Arshake è lieta di pubblicare la prima di otto tappe del viaggio di Pasquale Polidori a Kassel in occasione di Documenta 14, manifestazione quinquennale tra le più importanti al mondo. Artista e filosofo multimediale e multidisciplinare, sperimentatore di ogni mezzo (tecnologico e non) che possa estendere la sua pratica estetica che ragiona con particolare forza attorno al linguaggio, Polidori intraprende la narrazione di un viaggio che dalla visita della manifestazione prosegue in una sfera più intimistica, dove ragionare su tematiche universali che ruotano attorno all’arte tutta, al suo modo di occupare gli spazi, di raggiungere il pubblico attraverso il canale istituzionale (o di o di esserne tenuta a distanza).

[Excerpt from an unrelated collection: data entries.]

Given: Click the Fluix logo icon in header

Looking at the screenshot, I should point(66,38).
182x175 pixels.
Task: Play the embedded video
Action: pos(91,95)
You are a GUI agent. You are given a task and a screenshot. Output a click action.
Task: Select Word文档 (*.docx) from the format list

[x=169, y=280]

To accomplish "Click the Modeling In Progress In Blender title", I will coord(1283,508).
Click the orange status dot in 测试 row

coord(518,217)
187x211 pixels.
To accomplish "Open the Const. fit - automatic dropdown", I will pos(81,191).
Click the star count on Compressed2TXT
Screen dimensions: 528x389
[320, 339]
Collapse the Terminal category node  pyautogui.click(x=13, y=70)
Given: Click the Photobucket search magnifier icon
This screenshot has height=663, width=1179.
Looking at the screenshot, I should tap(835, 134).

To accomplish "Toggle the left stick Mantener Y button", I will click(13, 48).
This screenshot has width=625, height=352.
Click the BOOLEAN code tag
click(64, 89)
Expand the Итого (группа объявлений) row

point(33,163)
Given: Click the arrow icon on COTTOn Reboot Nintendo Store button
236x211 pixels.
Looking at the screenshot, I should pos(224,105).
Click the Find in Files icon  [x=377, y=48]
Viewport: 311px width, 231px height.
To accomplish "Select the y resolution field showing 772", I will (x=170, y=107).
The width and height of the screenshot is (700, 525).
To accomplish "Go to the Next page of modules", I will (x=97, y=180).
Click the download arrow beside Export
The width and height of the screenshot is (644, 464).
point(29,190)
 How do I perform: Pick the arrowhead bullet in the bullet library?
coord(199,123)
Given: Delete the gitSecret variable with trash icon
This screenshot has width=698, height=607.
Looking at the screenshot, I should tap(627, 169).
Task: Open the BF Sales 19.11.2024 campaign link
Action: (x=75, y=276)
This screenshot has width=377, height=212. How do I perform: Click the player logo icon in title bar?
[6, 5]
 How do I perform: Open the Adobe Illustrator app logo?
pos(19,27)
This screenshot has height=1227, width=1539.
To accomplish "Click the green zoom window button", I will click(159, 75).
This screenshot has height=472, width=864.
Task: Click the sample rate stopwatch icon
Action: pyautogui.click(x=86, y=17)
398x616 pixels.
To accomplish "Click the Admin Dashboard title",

La storia di Documenta è anche una storia di sedi espositive e di formati tipografici.
La prima edizione si svolse nel solo museo Fredericianum, che in futuro rimarrà sede principale della manifestazione. Ma già la seconda Documenta (1959, curatore Arnold Bode) è distribuita in tre luoghi, e parimenti il catalogo risulta composto da tre volumi: pittura, scultura e grafica. Nelle edizioni successive, alcuni luoghi diventano propri di documenta, come l’Orangerie con il parco Karlsaue, l’Ottoneum, il palazzo Bellevue, la Neue Galerie e, dal 1992, la Documenta-Halle. Altri luoghi cittadini, al contrario, saranno coinvolti solo occasionalmente, e per precise ragioni critico-curatoriali, come per esempio: l’Aue-Pavillon, 9.500 mq di struttura prefabbricata, destinata ad essere distrutta dopo l’uso e simbolo di una contemporaneità in transito e perennemente in via di definizione (2007, cur. Roger M. Buergel e Ruth Noack); o il monastero benedettino di Breitenau, fuori Kassel, ex campo di concentramento nazista, ex collegio femminile, ex clinica psichiatrica (2012, cur. Carolyn Christov-Bakargiev).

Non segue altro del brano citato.